In 2009, he was called up on 17 April as a replacement for David Robertson, but was sent back down the following day. He hit .290 with 19 home runs and 82 RBI in 122 games for Scranton and was promoted on 18 September, following the team's loss in the International League finals. Miranda recorded a game-winning walk-off single against the Kansas City Royals on 29 September. He hit his first Major League home run on 2 October, against the Tampa Bay Rays.

Miranda once again started the season in Triple-A, hitting .260 with five homers and 15 RBI before he was called up to the majors on 13 May. He hit .217 with two homers and seven RBI before he was optioned back to Scranton when Jorge Posada returned from the disabled list. Miranda hit .291 with 10 homers and 25 RBIs in 49 games before he was called back up on 16 July. Following the acquisition of Lance Berkman and Austin Kearns at the trade deadline, he was sent back down to Triple-A. The Yankees did not call up Miranda again until 12 September. On 26 September, he drew a bases loaded walk off Hideki Okajima in the bottom of the 10th inning to force in the winning run against the Boston Red Sox.

===Arizona Diamondbacks===
On 18 November 2010, Miranda was traded to the Arizona Diamondbacks for minor leaguer Scott Allen. In 65 games for Arizona, Miranda batted .213/.315/.402 with seven home runs and 23 RBI. On 15 July 2011, Miranda was outrighted off of the roster and assigned to the Triple-A Reno Aces.

===Tampa Bay Rays===
On 6 December 2011, Miranda signed a minor league contract with the Tampa Bay Rays, which included an invitation to spring training.

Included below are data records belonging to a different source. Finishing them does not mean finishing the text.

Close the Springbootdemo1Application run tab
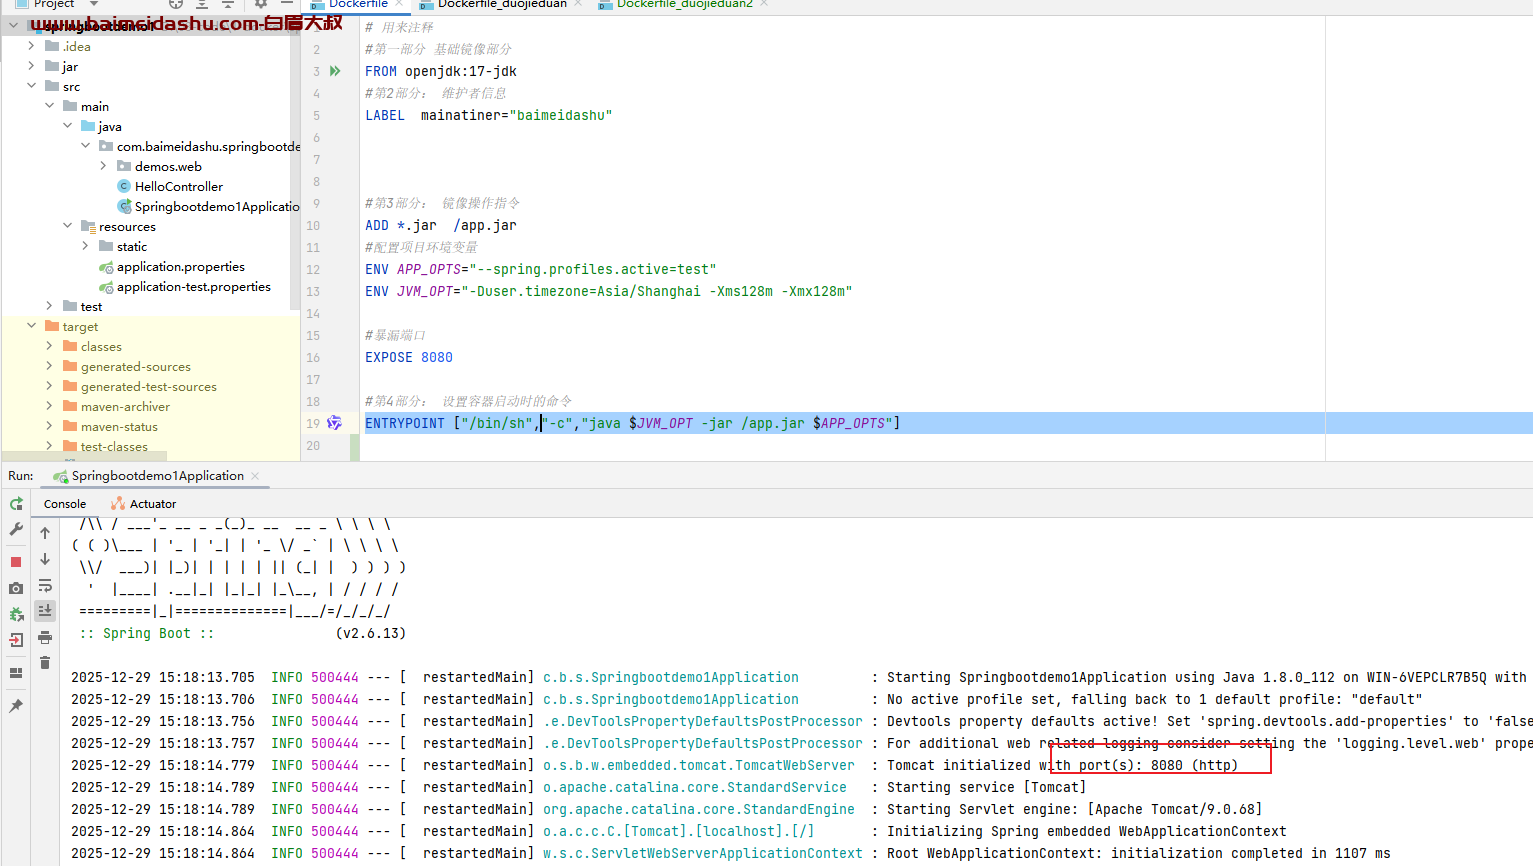The height and width of the screenshot is (866, 1533). click(x=255, y=476)
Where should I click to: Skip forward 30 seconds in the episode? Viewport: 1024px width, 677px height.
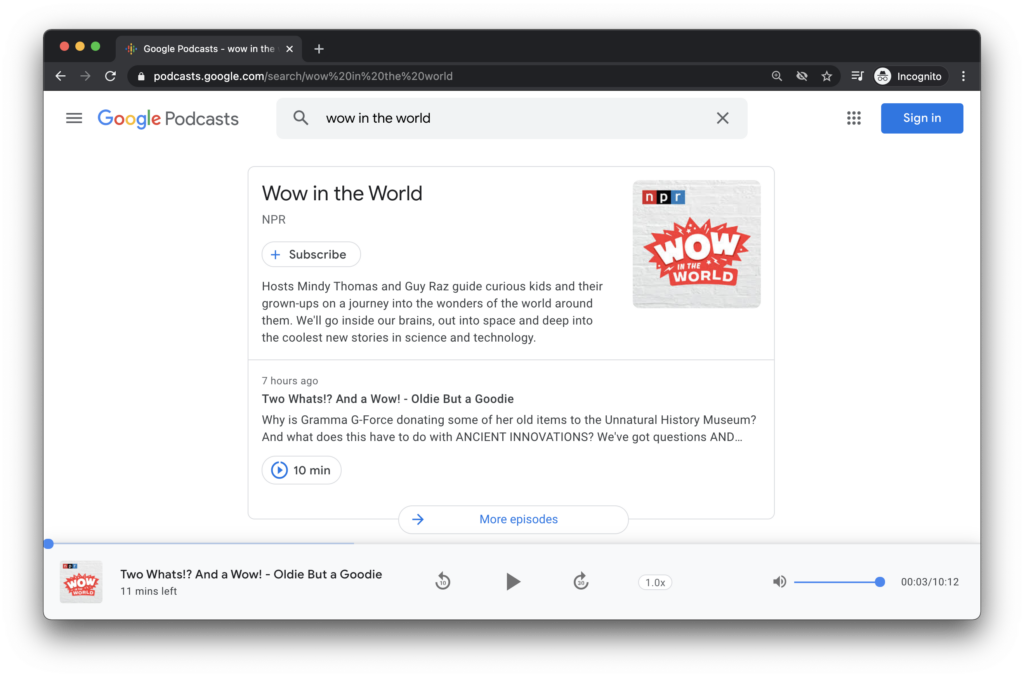point(581,581)
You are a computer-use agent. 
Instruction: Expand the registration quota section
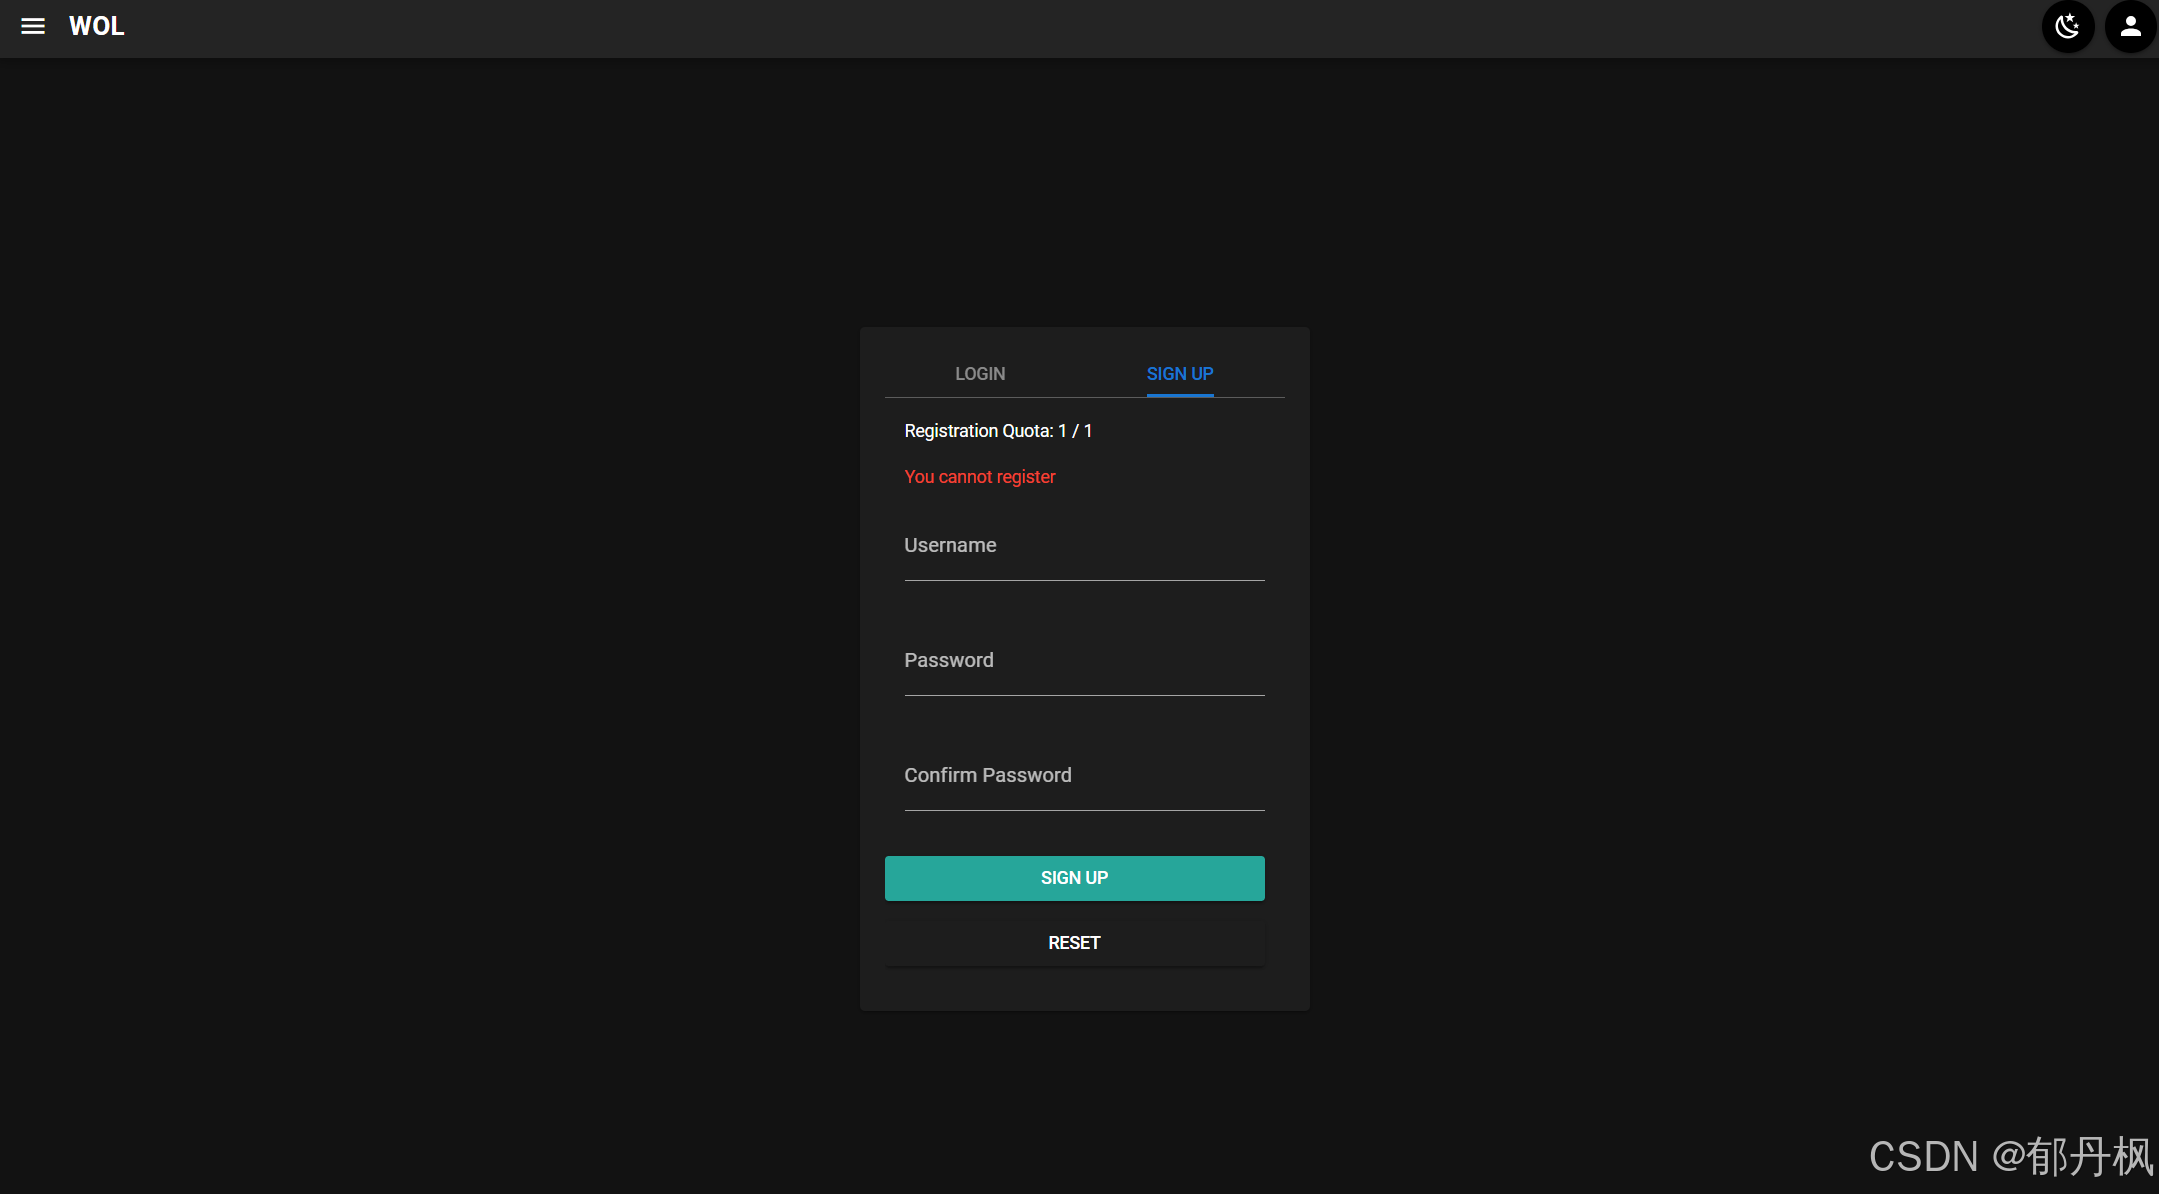pyautogui.click(x=998, y=429)
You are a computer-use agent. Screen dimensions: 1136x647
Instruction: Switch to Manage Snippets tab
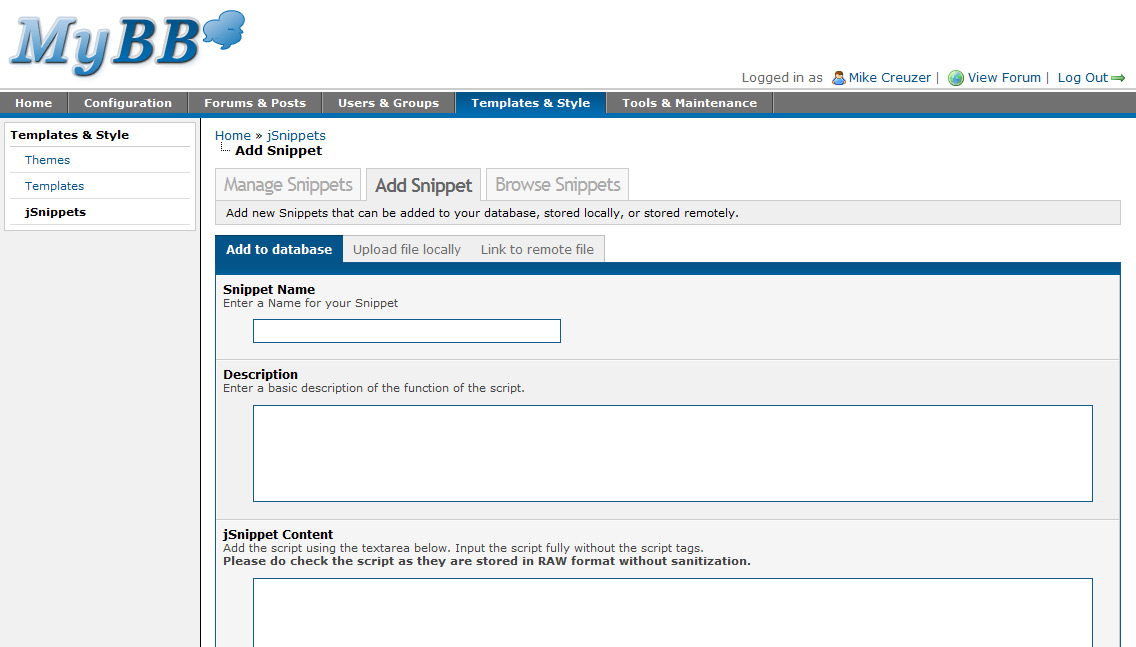point(288,185)
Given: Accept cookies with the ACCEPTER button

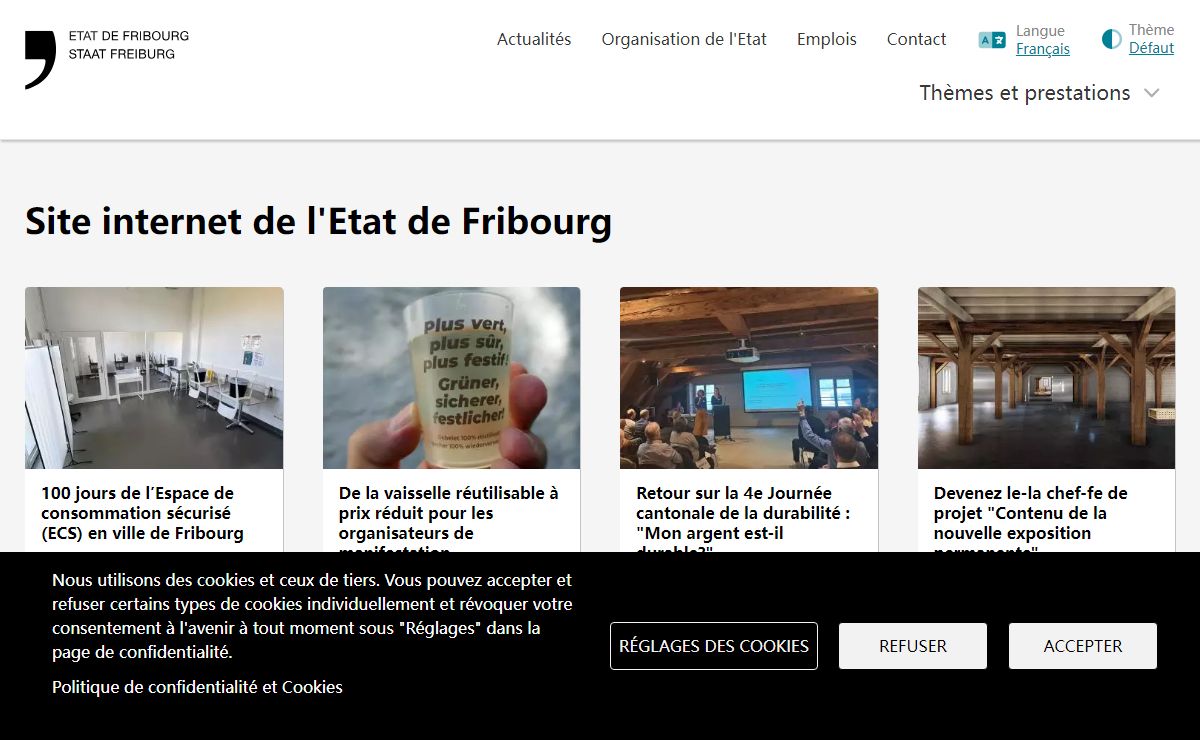Looking at the screenshot, I should pos(1083,646).
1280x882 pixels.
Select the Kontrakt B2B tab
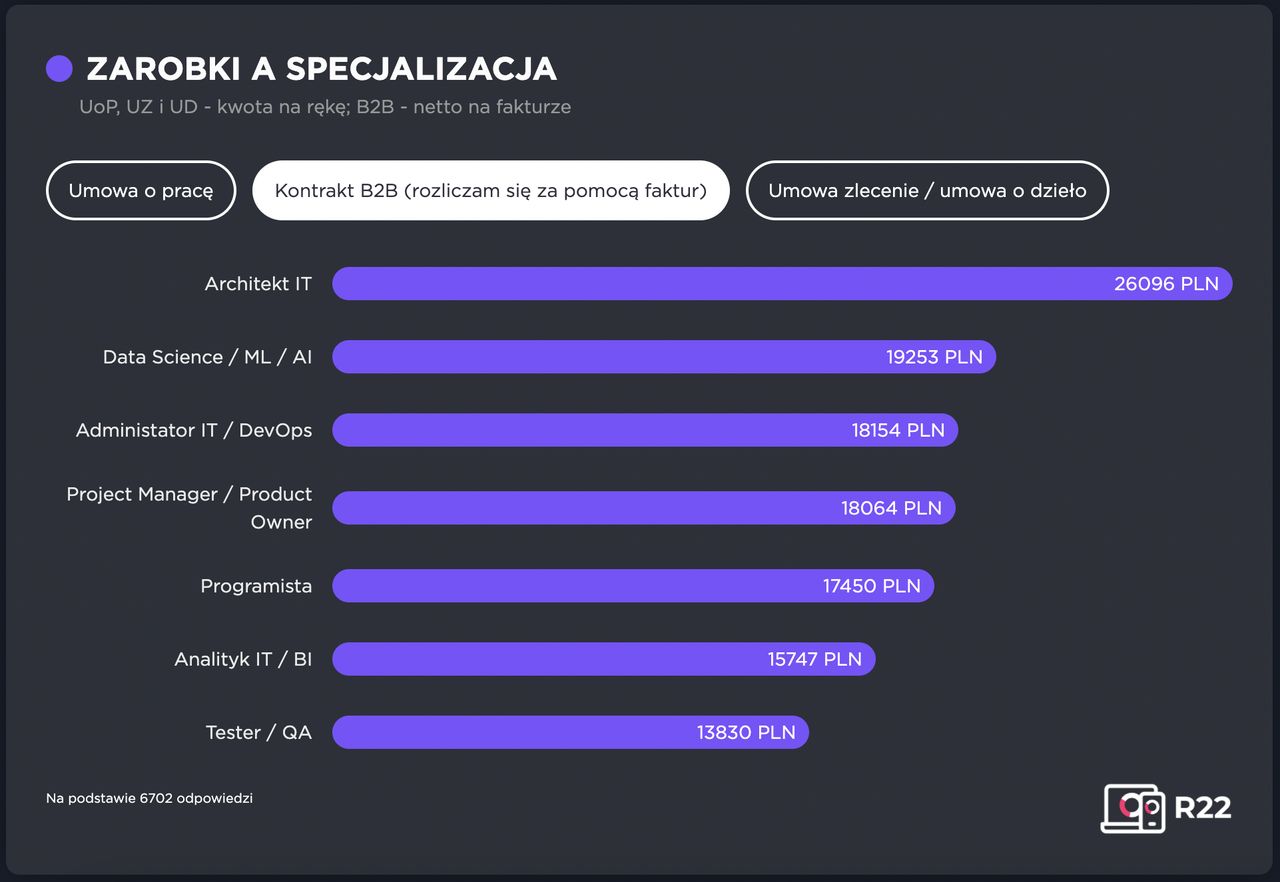tap(490, 190)
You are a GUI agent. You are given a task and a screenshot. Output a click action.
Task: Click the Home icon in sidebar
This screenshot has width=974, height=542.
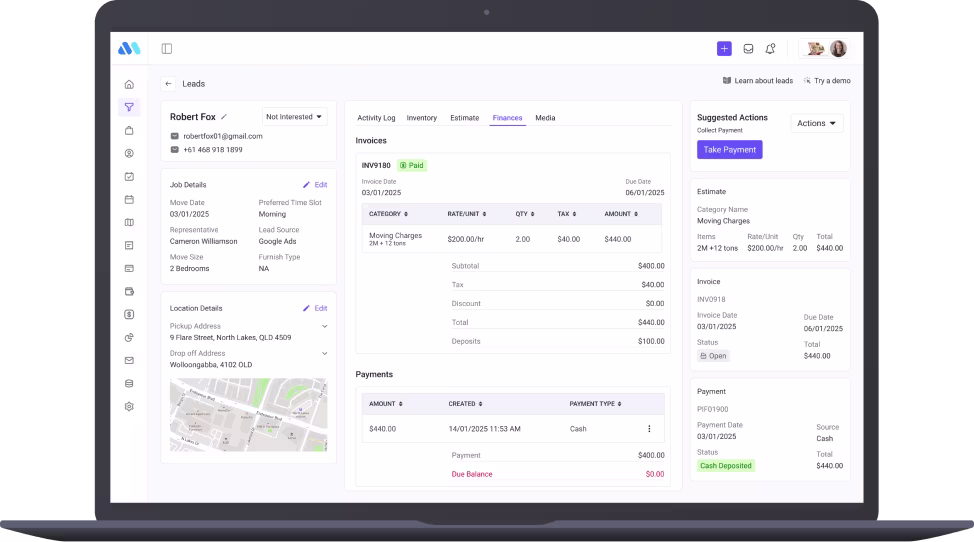(129, 84)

He hit just .187 with two home runs and eight RBI in Triple-A with the Durham Bulls and was released on 9 June 2012.

===Vaqueros Laguna===
On 27 June 2012, Miranda signed with the Vaqueros Laguna of the Mexican League. He hit .423/.528/.676 with four home runs and 17 RBI in 20 games. Miranda returned for the 2013 season, and hit .367/.498/.633 with 26 home runs and 86 RBI in 107 games on his way to the LMB All-Star Game.

===Hokkaido Nippon-Ham Fighters===
On 30 October 2013, Miranda signed with the Hokkaido Nippon-Ham Fighters of Nippon Professional Baseball. On the season, Miranda hit for an average of .227 in 116 games with 42 walks and 14 home runs, but struck out 108 times in 427 plate appearances.

===Return to Mexican League===
On 2 April 2015, Miranda returned to the Vaqueros Laguna. He hit 13 home runs with 73 RBI and a batting line of .315/.468/.486 in 101 contests. He was a LMB All-Star in 2015.

On 14 January 2016, Miranda was traded to the Diablos Rojos del México. Miranda was then traded to the Guerreros de Oaxaca on 17 February. On 21 April, he was released by Oaxaca. In 16 games he hit .232/.394/.339 with 1 home run, 8 RBIs and 1 stolen base.

On 17 May, Miranda signed with the Saraperos de Saltillo. He was released on 15 July. In 44 games he hit .287/.385/.490 with 6 home runs, 18 RBIs and 1 stolen base.

Miranda signed with the Bravos de León of the Mexican League on 30 May 2017. He was released on 1 July. In 22 games he hit .288/.424/.411 with 2 home runs and 19 RBIs.